[Fragmento de texto]:
▽

El BK más desatado encontró sus mejores vehículos en El club de los corazones sucios (1998) y Trulalá City (2001). La primera es “interpretada”, entre tantos más, por Albert Olmedo, Susan Giménez, una Heidi crecidita y los enanos de Blancanieves. Trampas, traiciones, persecuciones, que en el caso de Trulalá City sabrán sumar tanto a extraterrestres como a un músico muy parecido a Charly García. Entre uno y otro trabajo hay (algo parecido a la) nostalgia y mucha irreverencia, con muerte de Pichichus incluida, más su resurrección a manos de… ¡Trapito!
El cine de BK se desenvuelve desde una suerte de caos premeditado, con escenas casi inconexas, saltos de raccord, montaje paralelo, abundantes réplicas verbales, y el retro-sarcasmo como guía y compañía. Elementos que funcionan de manera fragmentada y perfecta en su Cartelera amera de espectáculos (2002), un disparate extraordinario, con los trailers más obvios por parecidos a los que usualmente dejan ver las pantallas comerciales.
De este mundo peculiar supo participar la misma guitarrista y cantante Gabriela Epumer, quien junto a la Familia Rivas protagonizara el video-clip de su tema Foxtrot (2000). Hay también un clip del remozado Sui-Generis y su canción Cuando te vayas, así como participaciones animadas con Fernando Kabusacki. De la relación con este músico se desprende el film colectivo The Planet (2001), donde BK aportó su mano maestra, así como lo hiciera en trabajos posteriores, entre los que sobresale Guía de Rosario Misteriosa (2009).

△

[Material extraído]:
▽

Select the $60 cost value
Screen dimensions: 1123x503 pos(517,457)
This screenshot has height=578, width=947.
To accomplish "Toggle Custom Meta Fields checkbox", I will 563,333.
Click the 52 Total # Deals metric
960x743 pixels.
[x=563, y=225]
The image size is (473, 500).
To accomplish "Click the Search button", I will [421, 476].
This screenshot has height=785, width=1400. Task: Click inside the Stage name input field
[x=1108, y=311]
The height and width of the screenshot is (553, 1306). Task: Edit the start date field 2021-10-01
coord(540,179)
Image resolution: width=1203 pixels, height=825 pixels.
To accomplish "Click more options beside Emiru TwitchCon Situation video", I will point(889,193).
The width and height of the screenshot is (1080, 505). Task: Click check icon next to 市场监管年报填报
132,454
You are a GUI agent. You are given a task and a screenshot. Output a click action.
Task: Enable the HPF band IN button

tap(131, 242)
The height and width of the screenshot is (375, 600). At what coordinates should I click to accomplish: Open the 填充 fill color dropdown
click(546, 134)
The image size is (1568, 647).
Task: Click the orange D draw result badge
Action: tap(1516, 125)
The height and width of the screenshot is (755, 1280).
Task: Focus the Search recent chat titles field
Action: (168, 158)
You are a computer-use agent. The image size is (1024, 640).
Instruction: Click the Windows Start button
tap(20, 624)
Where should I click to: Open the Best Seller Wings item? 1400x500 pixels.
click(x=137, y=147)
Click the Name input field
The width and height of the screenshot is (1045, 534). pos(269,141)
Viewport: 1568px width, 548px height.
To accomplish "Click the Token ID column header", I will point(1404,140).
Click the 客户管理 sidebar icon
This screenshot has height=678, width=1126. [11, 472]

△

[Lista de tareas]:
a) Según el fragmento sobre el cine de BK, ¿con qué músico hubo participaciones animadas?
b) Enumera todos los títulos que aparecen en el fragmento sobre el cine de BK seguidos de un año entre paréntesis, junto con ese año.
c) Escribe la continuación del fragmento sobre el cine de BK a partir de donde termina.
Las entradas no son necesarias para resolver estas tareas.

[Respuestas por punto]:
a) Con Fernando Kabusacki.

b) El club de los corazones sucios (1998), Trulalá City (2001), Cartelera amera de espectáculos (2002), Foxtrot (2000), The Planet (2001) y Guía de Rosario Misteriosa (2009).

c)
El programa televisivo Cabeza de Ratón es en donde más hubo de volcar sus últimos aportes, entre dibujos, música, voces. En una entrevista con este diario, el animador supo definir al programa “como una especie de parodia a los programas de cable, donde un grupo reducido hace todo. En Cabeza de Ratón, la misma gente que hace de público es la que hace de protagonista, de artista, de técnico.”
La Escuela para Animadores, que depende del Centro Audiovisual Rosario, le tuvo desde el inicio de sus actividades, en 2006. Al amparo de Pablo Rodríguez Jáuregui, BK ofició allí de manera pedagógica, en paralelo a la tarea de coordinación docente que el propio animador llevara adelante con los talleres del programa municipal Ceroveinticinco.
¿Un corazón lleno de boludeces? Sí, es el nombre de uno de los temas de Mamá nos pegaba. Seguramente, a BK le haya gustado ser recordado así o parecido, sin tanta solemnidad. Quienes lo conocieron lo llevarán pegado en el alma, con ese rostro de picardía en silencio, tan sospechosamente parecido al de Harpo Marx.
Es demasiado lo que se ha perdido con él. Ahora, seguramente esté aleteando y con el culo al aire, mirando lo que otros ignoran, planeando algún cortometraje con el que amenizar la abulia de un cielo sólo celeste. Es por gente como él que los colores se multiplican.